The crowd was strongly opposed to raising the minimum wage. “I’ve got 20 per cent of my business left,” said one woman. “How am I supposed to pay my staff more?”
That went to the heart of something. National and Act say: if you increase business costs you make it harder to do business. Individual companies are hurt.
Labour and the Greens say: if you raise wages, especially at the bottom end, you create more customers for businesses. The economy activity helps them and everyone else.
They’re both right.
But when Seymour told the meeting Act wants to freeze the minimum wage for three years because “we need some certainty”, he wasn’t talking about “we” New Zealand or “we” the economy or even “we” the business sector. That “we” referred to each individual business.
And by definition, it excluded low-income workers. Why is it okay to exclude low-income workers from the recovery plans? Because they’ll benefit later? You believe it or you don’t.
And is tax love? The theory is that tax is the financial expression of our commitment to living in a functional society that benefits all its citizens.

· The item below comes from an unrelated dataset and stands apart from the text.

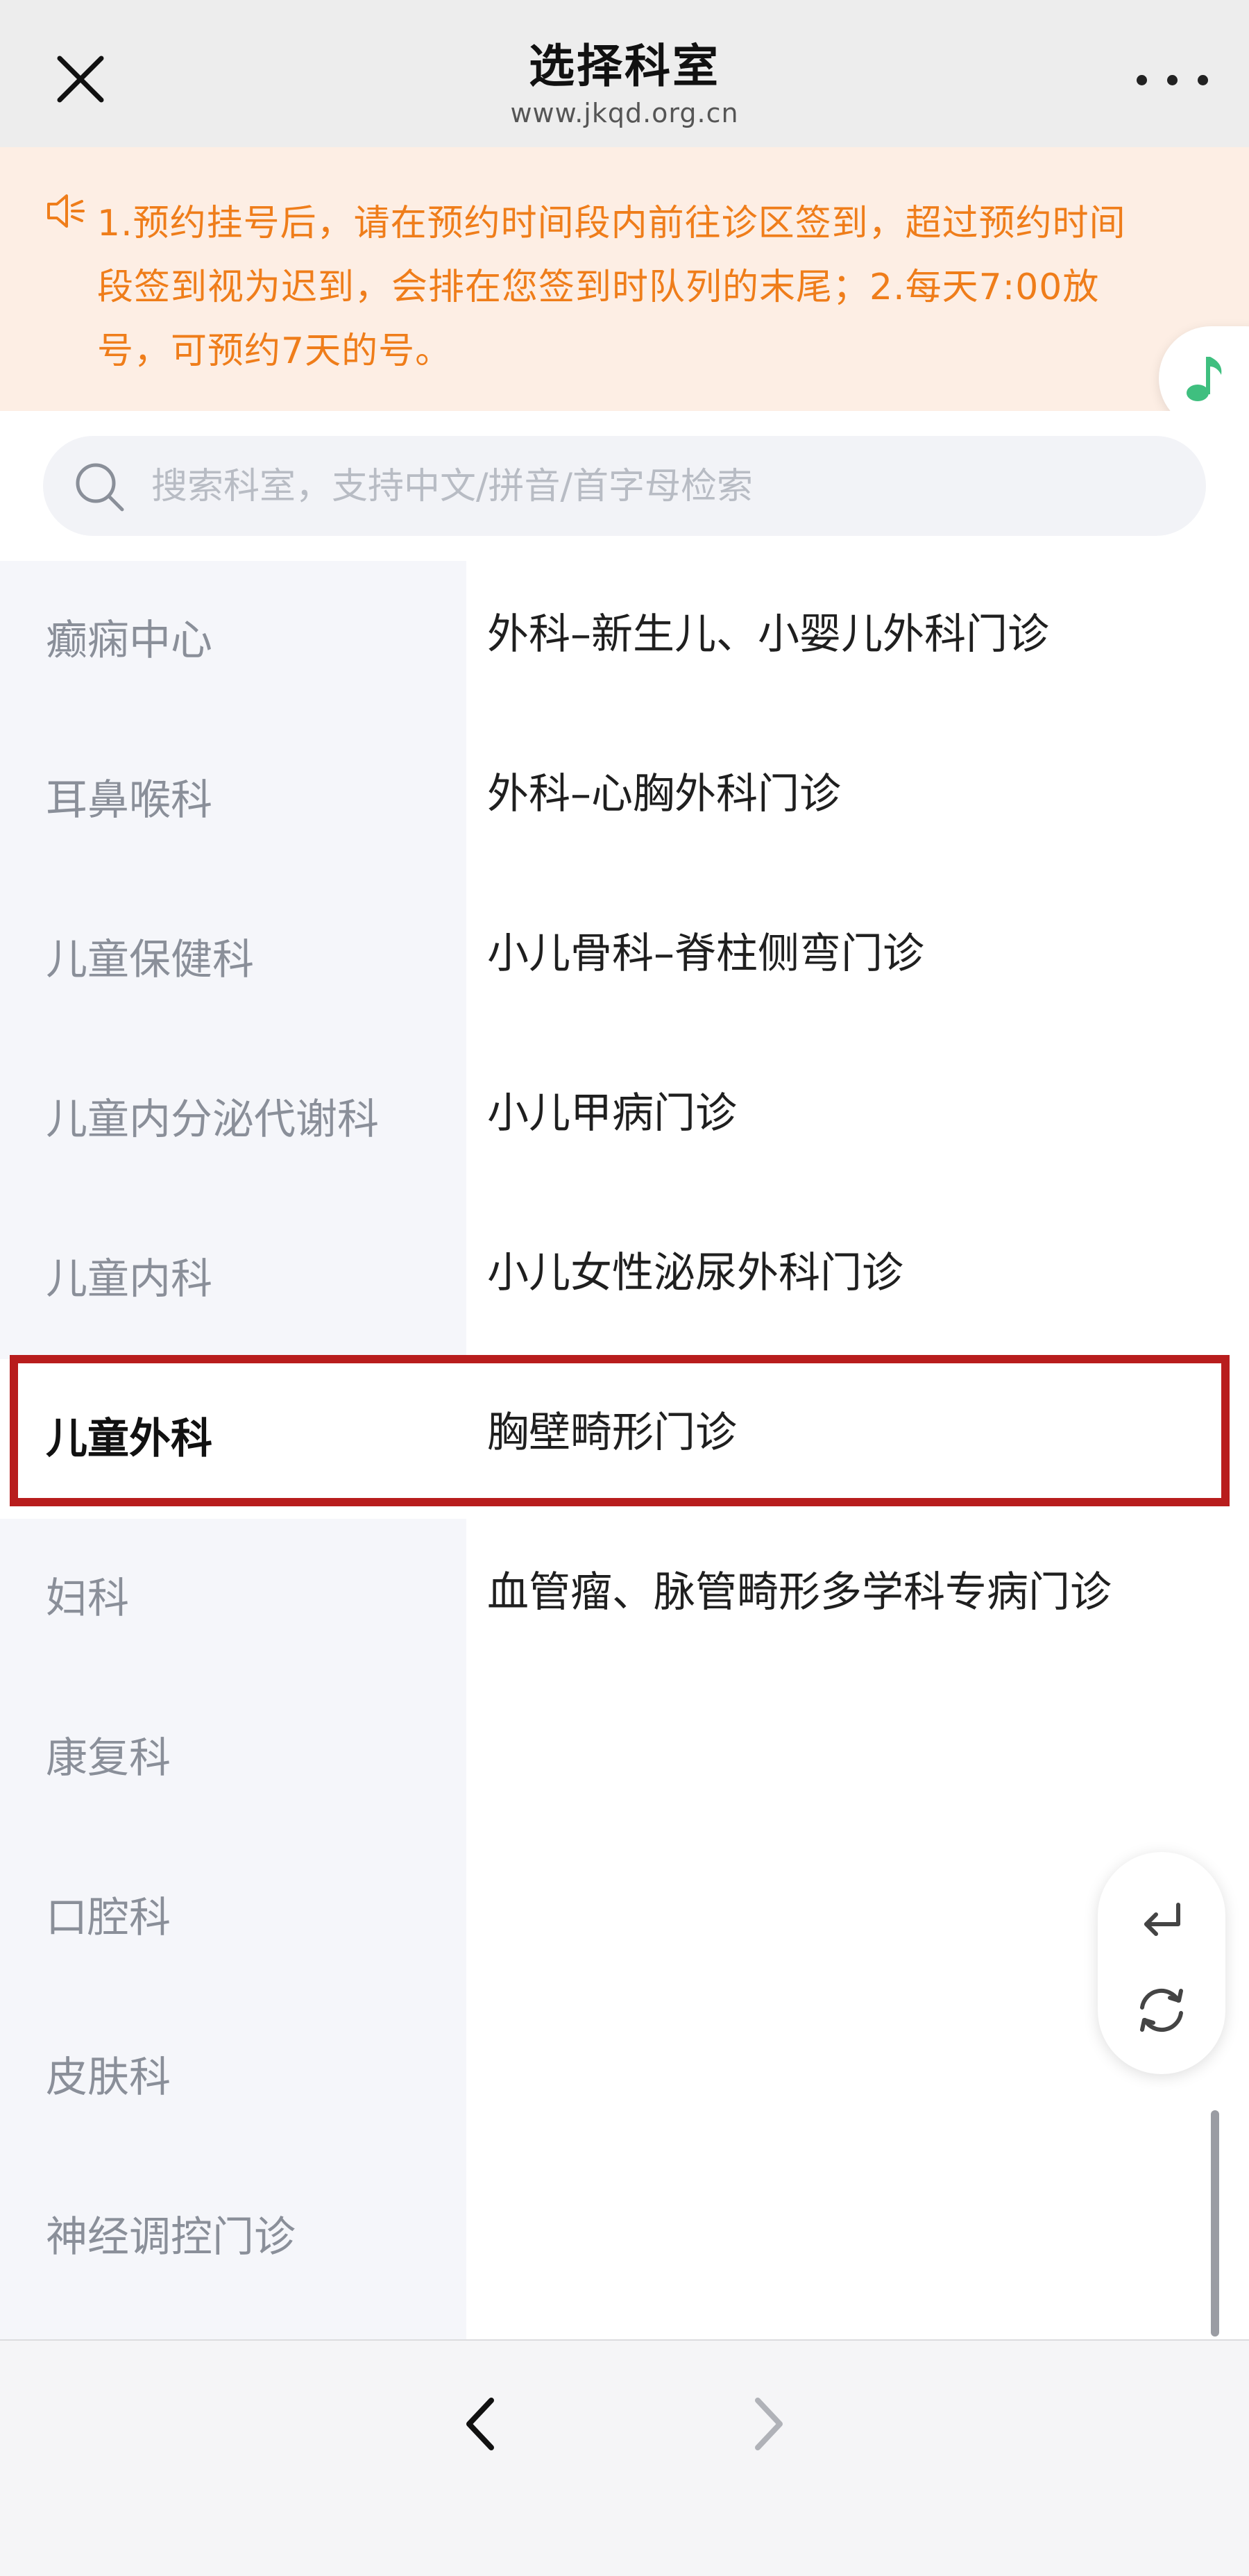 This screenshot has height=2576, width=1249. I want to click on department-item: 血管瘤、脉管畸形多学科专病门诊, so click(858, 1598).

Tax is love because it creates community. Paying tax is a moral responsibility.
You’ll find echoes of that philosophy in both Labour and the Greens’ policies.
“Tax is love” is a response to “tax is theft”, which holds that it’s our money and the Government has no right to it. Therefore, it’s morally defensible to want to be taxed as little as possible.
You’ll find echoes in National and Act’s statements: Goldsmith, National’s finance spokesperson, often talks about the Government “taking more of your money”.
In Parnell, the candidates were tired but the humour was good. When Hamish Firth referred to Seymour’s “End of Choice Act”, Seymour was quick to laugh.
“No one’s ever accused me of standing for the end of choice before,” he said. “It’s the End of Life Choice Act.”
Voting’s open and there’s a week to go before the End of Election Choice is upon us.